Berdasarkan uraian tersebut bahwa dalam hubungannya dengan kegiatan manajemen perusahaan/organisasi, sikap etislah yang harus ditunjukkan oleh seorang public relation. Etika-etika tersebut pun harus bisa dilakukan oleh seorang public relation karena dengan menjalankan kegiatan public relations sesuai etika maka kegiatan tersebut dapat berjalan lancar, dapat diterima dan dimengerti oleh publik, serta menimbulkan prasangka baik (citra/image) tentang public relations itu sendiri dan organisasi pada umumnya.
Kemudian menurut Firsan Nova (2011:26) bahwa aturan-aturan yang dibuat oleh suatu asosiasi public relations menekankan pentingnya bagi para public relation untuk mempromosikan dan menjaga standar tinggi untuk pelayanan publik dan pelaksanaan etika.
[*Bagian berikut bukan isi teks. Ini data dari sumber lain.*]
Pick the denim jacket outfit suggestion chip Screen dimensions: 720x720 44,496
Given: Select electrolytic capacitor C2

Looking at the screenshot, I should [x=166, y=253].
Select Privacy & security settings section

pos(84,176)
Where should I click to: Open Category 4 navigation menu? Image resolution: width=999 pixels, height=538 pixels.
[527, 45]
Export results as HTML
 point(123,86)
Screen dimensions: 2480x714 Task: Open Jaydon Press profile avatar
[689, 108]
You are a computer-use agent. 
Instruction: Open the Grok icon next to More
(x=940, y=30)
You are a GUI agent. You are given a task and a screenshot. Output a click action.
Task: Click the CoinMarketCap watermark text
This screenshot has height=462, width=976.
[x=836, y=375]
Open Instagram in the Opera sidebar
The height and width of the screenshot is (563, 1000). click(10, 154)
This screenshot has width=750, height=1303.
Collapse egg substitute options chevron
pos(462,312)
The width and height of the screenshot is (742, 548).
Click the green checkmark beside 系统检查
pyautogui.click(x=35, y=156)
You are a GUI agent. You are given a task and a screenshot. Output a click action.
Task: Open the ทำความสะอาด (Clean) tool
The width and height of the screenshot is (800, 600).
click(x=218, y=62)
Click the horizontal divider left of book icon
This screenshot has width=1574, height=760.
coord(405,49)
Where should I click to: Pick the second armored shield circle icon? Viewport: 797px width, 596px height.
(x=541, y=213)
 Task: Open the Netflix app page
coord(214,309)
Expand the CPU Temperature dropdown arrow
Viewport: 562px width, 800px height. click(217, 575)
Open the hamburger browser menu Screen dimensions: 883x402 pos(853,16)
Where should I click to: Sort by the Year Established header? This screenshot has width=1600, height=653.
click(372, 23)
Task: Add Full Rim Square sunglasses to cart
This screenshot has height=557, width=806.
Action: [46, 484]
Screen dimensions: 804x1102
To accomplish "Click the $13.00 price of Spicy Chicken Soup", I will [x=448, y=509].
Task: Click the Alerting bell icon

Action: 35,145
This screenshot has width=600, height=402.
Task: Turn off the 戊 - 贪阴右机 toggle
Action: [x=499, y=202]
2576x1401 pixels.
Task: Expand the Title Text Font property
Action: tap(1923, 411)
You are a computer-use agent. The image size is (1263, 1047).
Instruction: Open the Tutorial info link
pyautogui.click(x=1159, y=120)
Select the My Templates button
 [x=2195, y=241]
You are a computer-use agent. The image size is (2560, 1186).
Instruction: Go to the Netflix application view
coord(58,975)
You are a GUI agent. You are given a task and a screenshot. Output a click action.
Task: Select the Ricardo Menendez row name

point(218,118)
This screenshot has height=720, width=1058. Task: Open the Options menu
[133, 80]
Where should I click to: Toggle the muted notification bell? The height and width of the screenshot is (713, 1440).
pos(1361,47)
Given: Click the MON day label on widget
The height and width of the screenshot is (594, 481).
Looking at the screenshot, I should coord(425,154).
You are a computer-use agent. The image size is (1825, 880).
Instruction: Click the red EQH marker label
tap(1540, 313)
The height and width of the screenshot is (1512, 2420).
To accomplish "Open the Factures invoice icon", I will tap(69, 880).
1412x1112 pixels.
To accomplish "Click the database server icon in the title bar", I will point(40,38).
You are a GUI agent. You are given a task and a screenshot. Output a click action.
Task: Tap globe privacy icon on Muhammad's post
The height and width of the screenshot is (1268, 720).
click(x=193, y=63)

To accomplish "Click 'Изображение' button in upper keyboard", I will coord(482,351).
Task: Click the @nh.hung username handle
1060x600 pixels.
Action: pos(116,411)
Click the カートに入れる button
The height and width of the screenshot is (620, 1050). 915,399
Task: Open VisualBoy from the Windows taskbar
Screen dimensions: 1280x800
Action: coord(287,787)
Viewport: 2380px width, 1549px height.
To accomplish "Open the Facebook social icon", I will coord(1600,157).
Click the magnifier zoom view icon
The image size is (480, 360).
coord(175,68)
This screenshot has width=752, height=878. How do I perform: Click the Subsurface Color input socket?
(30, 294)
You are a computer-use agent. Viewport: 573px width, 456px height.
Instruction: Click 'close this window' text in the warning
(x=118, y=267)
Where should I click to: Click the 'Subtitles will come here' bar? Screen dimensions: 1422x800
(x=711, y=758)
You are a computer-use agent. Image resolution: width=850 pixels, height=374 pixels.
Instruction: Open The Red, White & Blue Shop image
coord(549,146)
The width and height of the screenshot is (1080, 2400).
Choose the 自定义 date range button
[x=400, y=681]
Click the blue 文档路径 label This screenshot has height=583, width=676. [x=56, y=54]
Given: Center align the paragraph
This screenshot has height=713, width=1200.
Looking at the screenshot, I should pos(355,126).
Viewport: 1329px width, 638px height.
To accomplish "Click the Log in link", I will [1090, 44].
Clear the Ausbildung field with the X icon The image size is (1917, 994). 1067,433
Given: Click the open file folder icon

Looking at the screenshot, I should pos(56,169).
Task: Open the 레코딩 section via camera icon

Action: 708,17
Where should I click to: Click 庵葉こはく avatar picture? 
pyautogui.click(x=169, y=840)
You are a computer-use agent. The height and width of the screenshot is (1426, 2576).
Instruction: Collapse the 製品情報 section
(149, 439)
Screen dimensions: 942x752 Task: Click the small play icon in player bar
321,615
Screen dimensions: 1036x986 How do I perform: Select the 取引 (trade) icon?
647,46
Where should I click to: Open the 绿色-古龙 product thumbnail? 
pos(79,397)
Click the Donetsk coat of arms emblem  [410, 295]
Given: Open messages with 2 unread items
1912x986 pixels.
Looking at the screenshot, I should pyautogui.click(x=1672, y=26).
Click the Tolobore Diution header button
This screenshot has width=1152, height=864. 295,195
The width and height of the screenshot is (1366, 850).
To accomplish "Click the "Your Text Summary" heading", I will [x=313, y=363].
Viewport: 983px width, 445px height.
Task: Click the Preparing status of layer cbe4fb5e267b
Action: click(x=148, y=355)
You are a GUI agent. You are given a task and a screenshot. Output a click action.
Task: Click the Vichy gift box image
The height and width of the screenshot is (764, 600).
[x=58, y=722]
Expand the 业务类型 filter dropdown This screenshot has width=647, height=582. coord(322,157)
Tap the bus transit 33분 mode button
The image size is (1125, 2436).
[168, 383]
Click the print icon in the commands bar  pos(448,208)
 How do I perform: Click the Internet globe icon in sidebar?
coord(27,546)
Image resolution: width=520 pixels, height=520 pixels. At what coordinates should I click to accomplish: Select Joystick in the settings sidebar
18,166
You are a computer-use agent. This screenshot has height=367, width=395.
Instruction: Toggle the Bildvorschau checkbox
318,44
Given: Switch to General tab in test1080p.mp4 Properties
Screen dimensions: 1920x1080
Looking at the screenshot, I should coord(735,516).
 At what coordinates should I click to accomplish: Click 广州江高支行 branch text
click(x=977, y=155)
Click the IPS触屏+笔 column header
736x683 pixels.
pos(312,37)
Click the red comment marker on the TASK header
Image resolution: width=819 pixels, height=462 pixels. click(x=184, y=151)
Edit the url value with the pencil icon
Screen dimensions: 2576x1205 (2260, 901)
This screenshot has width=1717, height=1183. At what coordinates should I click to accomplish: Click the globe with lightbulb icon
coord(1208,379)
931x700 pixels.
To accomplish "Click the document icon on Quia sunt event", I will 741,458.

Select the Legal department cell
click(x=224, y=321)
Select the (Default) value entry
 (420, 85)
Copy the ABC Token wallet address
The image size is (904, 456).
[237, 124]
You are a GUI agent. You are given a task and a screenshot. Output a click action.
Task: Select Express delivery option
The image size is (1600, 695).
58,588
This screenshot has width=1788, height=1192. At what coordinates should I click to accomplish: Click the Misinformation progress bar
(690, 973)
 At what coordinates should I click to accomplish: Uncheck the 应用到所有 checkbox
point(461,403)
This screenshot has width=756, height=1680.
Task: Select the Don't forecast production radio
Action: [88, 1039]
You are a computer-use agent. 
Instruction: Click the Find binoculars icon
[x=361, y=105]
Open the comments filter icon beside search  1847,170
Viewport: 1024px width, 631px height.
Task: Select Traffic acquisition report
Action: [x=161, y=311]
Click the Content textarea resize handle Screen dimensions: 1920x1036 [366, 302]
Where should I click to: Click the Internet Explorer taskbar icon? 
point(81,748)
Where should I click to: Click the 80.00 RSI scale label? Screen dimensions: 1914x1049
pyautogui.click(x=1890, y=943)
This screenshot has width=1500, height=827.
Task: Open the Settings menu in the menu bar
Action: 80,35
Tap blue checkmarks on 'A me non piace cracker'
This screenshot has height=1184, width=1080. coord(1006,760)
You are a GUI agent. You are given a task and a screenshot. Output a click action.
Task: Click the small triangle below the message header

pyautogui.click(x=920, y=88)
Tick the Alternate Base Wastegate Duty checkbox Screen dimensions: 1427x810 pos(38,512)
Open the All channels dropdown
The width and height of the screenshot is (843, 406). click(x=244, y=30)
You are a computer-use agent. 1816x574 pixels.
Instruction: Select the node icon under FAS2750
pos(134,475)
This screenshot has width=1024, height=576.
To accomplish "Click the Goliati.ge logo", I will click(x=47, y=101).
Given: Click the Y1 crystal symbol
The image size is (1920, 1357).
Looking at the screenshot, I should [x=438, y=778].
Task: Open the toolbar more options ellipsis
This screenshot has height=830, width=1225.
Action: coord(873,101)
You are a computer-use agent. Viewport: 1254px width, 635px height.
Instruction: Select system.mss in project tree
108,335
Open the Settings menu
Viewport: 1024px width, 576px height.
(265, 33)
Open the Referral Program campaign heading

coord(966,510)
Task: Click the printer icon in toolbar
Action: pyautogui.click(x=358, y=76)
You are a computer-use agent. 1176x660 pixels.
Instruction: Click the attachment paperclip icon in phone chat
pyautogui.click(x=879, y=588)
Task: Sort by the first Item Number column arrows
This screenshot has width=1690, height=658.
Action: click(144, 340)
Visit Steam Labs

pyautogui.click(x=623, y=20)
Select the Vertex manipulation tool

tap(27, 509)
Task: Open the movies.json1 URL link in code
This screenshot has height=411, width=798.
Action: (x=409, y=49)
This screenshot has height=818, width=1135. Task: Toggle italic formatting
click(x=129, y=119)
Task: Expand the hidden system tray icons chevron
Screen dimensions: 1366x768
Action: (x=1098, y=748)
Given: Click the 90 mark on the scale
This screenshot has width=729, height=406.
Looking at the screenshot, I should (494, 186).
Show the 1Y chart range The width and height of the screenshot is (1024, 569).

Seiring berjalannya waktu nilai standar etika pun akan berubah sesuai perubahan yang terjadi di tengah masyarakat. Dan kesuksesan public relations sekarang ini bergantung kepada bagaimana sektor ini merespon isu pelaksanaan etika. Seorang public relation yang profesional harus memiliki kredibilitas dalam menjalankan praktiknya. Mereka harus dihormati oleh masyarakar dimana mereka berinteraksi dan sebaliknya mereka juga harus menghormati masyarakat disekitarnya.
















Daftar Pustaka

Ardianto, Elvinaro, Soemirat Soleh. 2008. Dasar-Dasar Public Relation. Bandung: PT. Remaja Rosdakarya
Kasali, Rhenald. 1994. Manajemen Public relation: Konsep dan Aplikasinya di Indonesia. Jakarta: Pustaka Utama Grafiti
Nova Firsan, Crisis Public Relations, Jakarta: Garsindo, 2009.